# A halloween treat!



## Count Chocula (Oct 19, 2007)

That's a great prank, never saw one like this before. What a awesome idea!


----------



## Druidess (Sep 2, 2010)

ok that is the funniest thing I have seen in a LOOOOng time. Thank you for posting.


----------



## spinachetr (Nov 12, 2009)

That's what teenagers are supposed to do on Halloween, not destroying or stealing things. What a great "trick"


----------



## whimsicalmommy (Sep 23, 2010)

Oh My Goodness. I really want to do this now. I wonder if the people who did it kept all the extra candy given out to get "timmy" to go away. lol


----------



## mommyto3 (Aug 24, 2009)

Oh my gosh - that is too funny "Give him more candy" "Poke it" LOL!!

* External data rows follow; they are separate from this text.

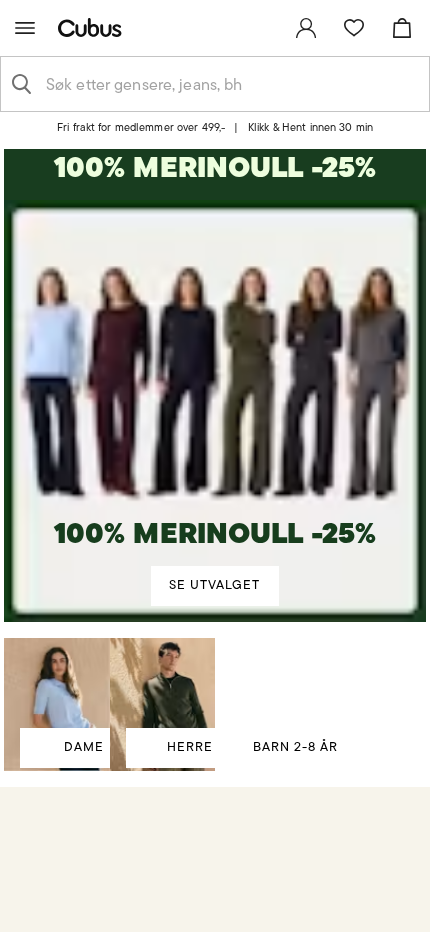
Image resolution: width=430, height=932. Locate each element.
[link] (306, 28)
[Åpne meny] (25, 28)
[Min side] (306, 28)
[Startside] (94, 27)
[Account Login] (206, 135)
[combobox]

That would freak me out too!


----------



## TK421 (Mar 27, 2009)

That was great! What a great idea.


----------



## Sudden (Sep 22, 2010)

Bump for great justice


----------



## halloween_sucks_in_the_uk (Sep 28, 2008)

lol @ the woman throwing the candy and you poke it, no you poke it, get the poker.


----------



## Crunch (Oct 23, 2008)

That's great.


----------



## BooBoo (Jun 14, 2010)

Just like the real thing, he just stands there doesn't say Trick or Treat & expects to get candy


----------



## Rev. Noch (Sep 2, 2008)

BooBoo said:


> Just like the real thing, he just stands there doesn't say Trick or Treat & expects to get candy


Hey, at least Timmy has the decency to wear a costume, unlike more and more children these days.


----------



## BooBoo (Jun 14, 2010)

Very True, Timmy should get some candy.


----------



## k k (Jul 21, 2009)

that was good


----------